By pure coincidence, the article by Seth Baum was published just 5 days after a small asteroid exploded over early warning Tule station in Greenland.


This paper studies the risk of collision between asteroids and Earth. It focuses on uncertainty in the human consequences of asteroid collisions, with emphasis on the possibility of global catastrophe to human civilization. A detailed survey of the asteroid risk literature shows that while human consequences are recognized as a major point of uncertainty, the studies focus mainly on physical and environmental dimensions of the risk. Some potential human consequences are omitted entirely, such as the possibility of asteroid explosions inadvertently causing nuclear war.
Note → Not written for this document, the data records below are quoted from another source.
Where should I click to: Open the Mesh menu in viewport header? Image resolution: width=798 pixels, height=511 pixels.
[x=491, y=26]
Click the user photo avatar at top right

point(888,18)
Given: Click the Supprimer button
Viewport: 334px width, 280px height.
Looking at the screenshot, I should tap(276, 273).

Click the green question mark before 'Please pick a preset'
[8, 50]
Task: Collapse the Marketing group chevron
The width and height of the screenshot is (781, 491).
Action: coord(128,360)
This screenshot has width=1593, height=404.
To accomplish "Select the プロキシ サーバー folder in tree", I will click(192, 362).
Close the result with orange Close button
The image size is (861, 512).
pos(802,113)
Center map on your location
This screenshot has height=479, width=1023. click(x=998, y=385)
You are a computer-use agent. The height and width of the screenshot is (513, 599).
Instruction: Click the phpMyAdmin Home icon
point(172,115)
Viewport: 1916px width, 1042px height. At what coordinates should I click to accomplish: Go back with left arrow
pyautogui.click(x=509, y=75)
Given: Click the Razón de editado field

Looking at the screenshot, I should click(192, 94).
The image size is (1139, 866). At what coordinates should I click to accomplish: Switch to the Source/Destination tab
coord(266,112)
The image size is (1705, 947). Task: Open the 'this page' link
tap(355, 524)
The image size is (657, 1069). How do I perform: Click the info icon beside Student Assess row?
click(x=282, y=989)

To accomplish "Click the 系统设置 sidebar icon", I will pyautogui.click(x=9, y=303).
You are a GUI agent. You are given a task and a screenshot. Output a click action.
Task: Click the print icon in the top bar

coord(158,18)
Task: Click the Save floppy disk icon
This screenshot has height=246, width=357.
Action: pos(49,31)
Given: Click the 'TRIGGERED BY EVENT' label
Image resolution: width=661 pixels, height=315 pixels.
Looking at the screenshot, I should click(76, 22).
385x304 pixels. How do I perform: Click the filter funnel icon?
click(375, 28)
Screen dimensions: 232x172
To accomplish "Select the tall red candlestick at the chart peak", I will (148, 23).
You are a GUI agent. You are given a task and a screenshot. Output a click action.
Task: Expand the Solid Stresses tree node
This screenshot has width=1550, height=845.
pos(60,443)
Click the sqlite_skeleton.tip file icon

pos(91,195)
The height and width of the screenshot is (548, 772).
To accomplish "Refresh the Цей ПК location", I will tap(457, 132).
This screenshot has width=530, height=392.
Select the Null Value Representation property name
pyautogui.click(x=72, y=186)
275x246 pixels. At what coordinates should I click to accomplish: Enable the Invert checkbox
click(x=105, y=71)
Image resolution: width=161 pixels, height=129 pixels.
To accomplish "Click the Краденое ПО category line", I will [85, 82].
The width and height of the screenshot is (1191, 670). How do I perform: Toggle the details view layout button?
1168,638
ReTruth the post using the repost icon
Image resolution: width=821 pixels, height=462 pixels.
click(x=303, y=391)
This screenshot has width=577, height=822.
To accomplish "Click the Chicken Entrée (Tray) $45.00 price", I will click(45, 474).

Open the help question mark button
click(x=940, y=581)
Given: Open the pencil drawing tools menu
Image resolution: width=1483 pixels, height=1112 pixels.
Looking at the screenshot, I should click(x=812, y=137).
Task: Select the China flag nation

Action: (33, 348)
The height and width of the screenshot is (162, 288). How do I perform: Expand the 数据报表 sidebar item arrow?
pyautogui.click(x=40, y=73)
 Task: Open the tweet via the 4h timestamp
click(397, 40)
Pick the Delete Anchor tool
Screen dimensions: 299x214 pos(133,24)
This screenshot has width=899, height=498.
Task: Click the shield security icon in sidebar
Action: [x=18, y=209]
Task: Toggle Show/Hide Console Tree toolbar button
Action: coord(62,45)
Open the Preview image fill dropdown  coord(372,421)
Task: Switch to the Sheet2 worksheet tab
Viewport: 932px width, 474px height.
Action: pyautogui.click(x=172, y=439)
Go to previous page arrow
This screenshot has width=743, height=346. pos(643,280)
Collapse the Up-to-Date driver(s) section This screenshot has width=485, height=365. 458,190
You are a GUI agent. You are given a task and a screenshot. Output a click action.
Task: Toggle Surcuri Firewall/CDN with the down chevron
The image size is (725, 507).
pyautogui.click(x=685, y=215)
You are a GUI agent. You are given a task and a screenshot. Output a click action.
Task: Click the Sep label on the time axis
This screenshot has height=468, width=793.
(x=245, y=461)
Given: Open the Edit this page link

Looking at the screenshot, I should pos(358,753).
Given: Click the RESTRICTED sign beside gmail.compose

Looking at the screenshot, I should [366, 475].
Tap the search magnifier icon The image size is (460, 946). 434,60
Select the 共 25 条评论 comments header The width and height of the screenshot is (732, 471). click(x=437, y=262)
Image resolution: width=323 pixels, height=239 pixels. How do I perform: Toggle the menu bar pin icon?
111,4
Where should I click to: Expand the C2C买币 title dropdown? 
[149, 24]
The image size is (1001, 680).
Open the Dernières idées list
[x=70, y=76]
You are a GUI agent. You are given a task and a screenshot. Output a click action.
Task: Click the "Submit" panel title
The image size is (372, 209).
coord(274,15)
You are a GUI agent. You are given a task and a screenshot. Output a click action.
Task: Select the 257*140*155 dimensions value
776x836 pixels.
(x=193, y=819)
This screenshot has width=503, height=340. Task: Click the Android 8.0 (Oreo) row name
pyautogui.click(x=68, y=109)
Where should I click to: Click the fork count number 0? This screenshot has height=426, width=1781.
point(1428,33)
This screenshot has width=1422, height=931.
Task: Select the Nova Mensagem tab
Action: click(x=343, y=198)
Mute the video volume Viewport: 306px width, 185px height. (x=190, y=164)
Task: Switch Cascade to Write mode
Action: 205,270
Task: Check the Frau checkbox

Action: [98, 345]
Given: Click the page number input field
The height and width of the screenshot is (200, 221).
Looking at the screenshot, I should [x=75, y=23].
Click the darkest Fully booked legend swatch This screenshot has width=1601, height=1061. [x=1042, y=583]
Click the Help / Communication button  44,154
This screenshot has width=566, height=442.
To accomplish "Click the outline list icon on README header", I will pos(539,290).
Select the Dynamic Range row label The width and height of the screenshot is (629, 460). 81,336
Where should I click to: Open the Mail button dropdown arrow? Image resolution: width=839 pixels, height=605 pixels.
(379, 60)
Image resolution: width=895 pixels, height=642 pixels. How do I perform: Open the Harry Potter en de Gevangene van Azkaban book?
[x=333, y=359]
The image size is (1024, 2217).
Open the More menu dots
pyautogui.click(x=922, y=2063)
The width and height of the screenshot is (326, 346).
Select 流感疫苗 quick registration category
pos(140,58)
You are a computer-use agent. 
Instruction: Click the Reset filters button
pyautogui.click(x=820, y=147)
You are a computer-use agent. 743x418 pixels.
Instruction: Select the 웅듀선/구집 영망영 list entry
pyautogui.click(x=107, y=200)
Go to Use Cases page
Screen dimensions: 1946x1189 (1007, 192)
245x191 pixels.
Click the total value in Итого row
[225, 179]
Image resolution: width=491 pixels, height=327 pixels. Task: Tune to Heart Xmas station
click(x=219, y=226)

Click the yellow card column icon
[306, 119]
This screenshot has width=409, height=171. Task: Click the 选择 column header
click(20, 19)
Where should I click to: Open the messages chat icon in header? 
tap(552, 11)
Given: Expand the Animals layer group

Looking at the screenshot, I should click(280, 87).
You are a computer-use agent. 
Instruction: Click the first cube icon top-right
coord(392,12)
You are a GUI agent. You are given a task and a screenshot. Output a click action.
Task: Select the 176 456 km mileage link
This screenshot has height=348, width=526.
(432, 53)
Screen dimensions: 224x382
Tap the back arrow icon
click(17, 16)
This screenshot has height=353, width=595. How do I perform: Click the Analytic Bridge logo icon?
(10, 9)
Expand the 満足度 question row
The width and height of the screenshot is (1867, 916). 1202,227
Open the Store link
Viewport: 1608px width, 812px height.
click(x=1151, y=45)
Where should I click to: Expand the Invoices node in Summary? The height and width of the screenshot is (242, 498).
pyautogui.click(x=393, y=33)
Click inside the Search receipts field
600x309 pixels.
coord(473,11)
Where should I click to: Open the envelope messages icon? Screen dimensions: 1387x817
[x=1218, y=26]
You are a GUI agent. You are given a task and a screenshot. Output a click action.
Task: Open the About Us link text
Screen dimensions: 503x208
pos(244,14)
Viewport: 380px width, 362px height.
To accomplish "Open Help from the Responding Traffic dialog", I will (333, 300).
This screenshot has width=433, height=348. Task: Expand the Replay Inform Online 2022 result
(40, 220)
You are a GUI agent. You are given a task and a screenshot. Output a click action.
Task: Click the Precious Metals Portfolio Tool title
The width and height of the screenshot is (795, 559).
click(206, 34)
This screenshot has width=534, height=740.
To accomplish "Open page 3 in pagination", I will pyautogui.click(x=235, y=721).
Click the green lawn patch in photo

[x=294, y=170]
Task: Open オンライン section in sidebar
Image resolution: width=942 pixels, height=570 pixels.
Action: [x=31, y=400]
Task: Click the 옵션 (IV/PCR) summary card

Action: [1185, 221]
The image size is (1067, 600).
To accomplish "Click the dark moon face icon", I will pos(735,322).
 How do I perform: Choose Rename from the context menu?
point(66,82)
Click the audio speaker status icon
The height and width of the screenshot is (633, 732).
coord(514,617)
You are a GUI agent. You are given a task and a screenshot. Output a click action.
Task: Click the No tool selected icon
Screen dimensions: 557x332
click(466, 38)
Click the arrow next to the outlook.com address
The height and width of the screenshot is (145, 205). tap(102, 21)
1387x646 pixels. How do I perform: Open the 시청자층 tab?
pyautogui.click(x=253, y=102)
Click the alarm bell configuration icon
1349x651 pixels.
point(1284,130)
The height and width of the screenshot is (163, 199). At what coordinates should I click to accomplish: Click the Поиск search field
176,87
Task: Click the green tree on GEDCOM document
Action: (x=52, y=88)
Other human consequences are modeled with varying degrees of detail. Direct medical effects are relatively well-characterized, while human consequences of global environmental effects are more uncertain. The latter are evaluated mainly in terms of a global catastrophe threshold, but such a threshold is deeply uncertain and may not even exist. To handle threshold uncertainty in asteroid policy, this paper adapts the concept of policy boundaries from literature on anthropogenic global environmental change (i.e., planetary boundaries). The paper proposes policy boundaries of 100 m asteroid diameter for global environmental effects and 1 m for inadvertent nuclear war. Other policy implications include a more aggressive asteroid risk mitigation policy and measures to avoid inadvertent nuclear war. The paper argues that for rare events like large asteroid collisions, the absence of robust data means that a wide range of possible human consequences should be considered. This implies humility for risk analysis and erring on the side of caution in policy.